Model Card for POLLCHECK/RoBERTa-classifier

Model Description

This RoBERTa model has been fine-tuned for a binary classification task to determine whether statements are 0 OR "biased/ fake" or 1 OR "unbiased/ real". The model is based on the RoBERTa architecture, a robustly optimized BERT pretraining approach.

Intended Use

Primary Use: This model is intended for the classification of textual statements into two categories: biased and unbiased. It is suitable for analyzing news articles, editorials, and opinion pieces. Users: This model can be used by data scientists, journalists, content moderators, and social media platforms to detect bias in text.

Model Details

Architecture: The model uses the RoBERTa-base architecture. Training Data: The model was trained on a curated dataset comprising news articles, editorials, and opinion pieces labeled as biased or unbiased by domain experts.
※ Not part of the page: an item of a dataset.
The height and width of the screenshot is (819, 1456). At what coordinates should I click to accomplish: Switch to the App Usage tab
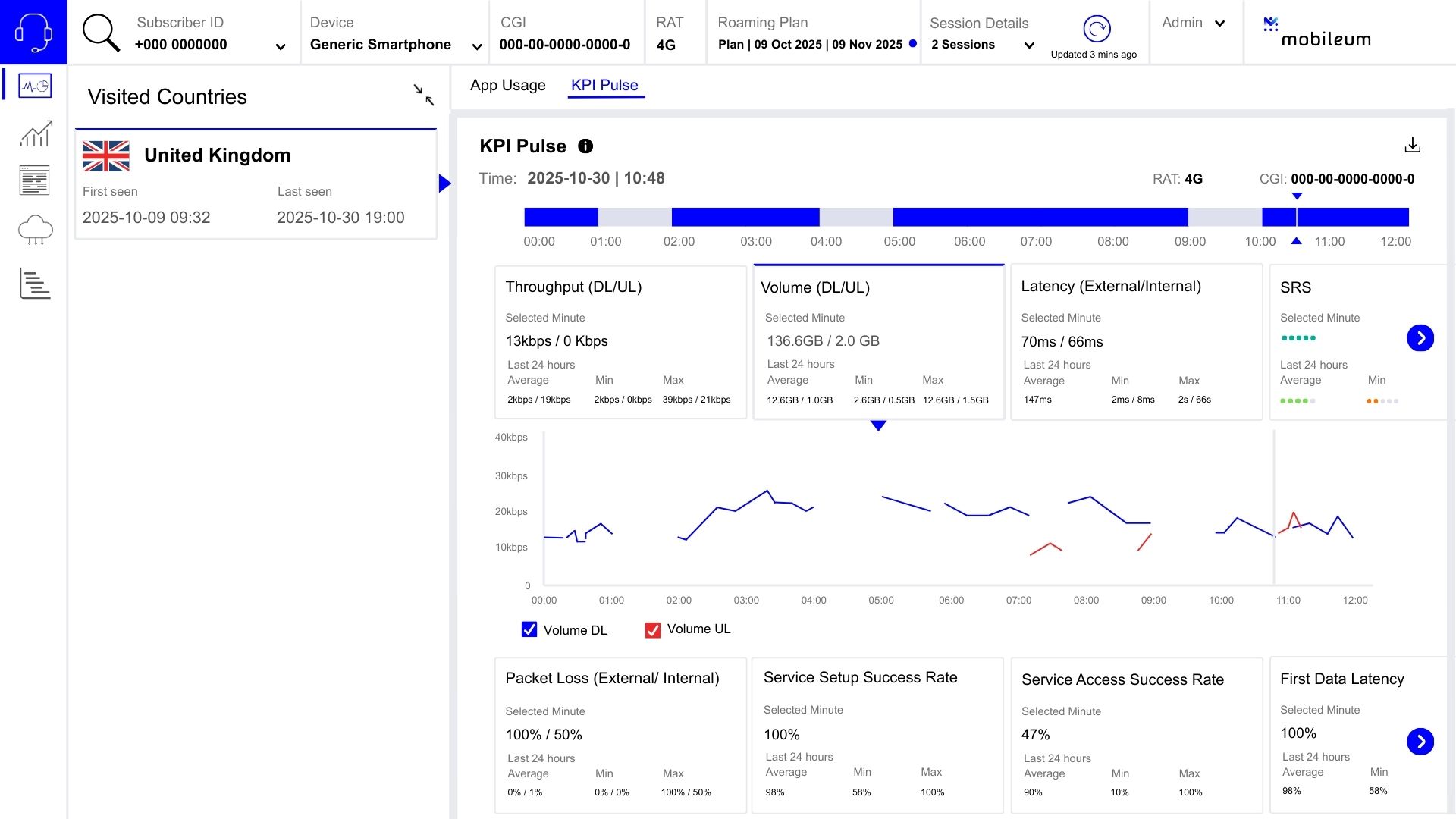click(507, 85)
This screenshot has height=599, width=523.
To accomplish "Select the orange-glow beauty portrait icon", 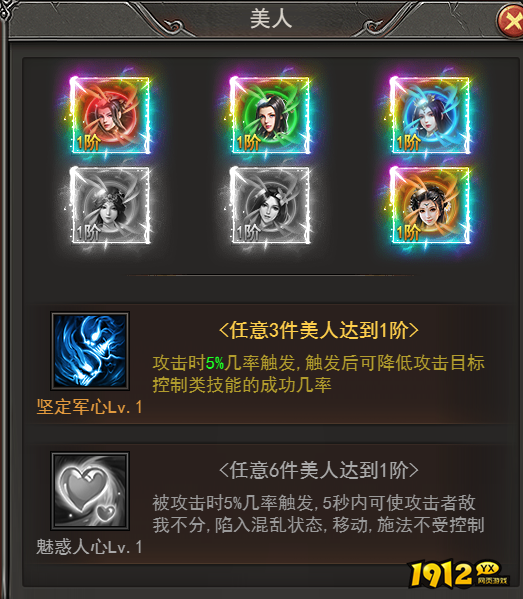I will pos(430,206).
Performance Metrics

Usage

import torch

model_name = "POLLCHECK/RoBERTa-classifier"
tokenizer = AutoTokenizer.from_pretrained(model_name)
model = AutoModelForSequenceClassification.from_pretrained(model_name)

texts = [
    "Religious Extremists Threaten Our Way of Life.",
    "Public Health Officials are working."
]
for text in texts:
    inputs = tokenizer(text, return_tensors="pt", truncation=True, padding=True)
    with torch.no_grad():
        outputs = model(**inputs)
        probabilities = torch.softmax(outputs.logits, dim=-1)
        predicted_label = "biased" if probabilities[0][0] > 0.5 else "unbiased"
        print(f"Text: {text}\nPredicted label: {predicted_label}")

Results

The following table presents the evaluation metrics for each class along with macro averages:

Class	Precision	Recall	F1-Score
Biased/ fake (0)	0.93	0.96	0.94
Unbiased/ real (1)	0.96	0.92	0.94
Macro Avg	0.94	0.94	0.94